### Exercise goal
Reproduce the data that follows in its entirety, character for character.

### Data supplied
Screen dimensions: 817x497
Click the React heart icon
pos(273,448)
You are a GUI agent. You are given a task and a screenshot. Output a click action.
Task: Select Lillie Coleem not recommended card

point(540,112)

### Output below
Screen dimensions: 817x497
Click the React heart icon
pos(273,448)
You are a GUI agent. You are given a task and a screenshot. Output a click action.
Task: Select Lillie Coleem not recommended card

point(540,112)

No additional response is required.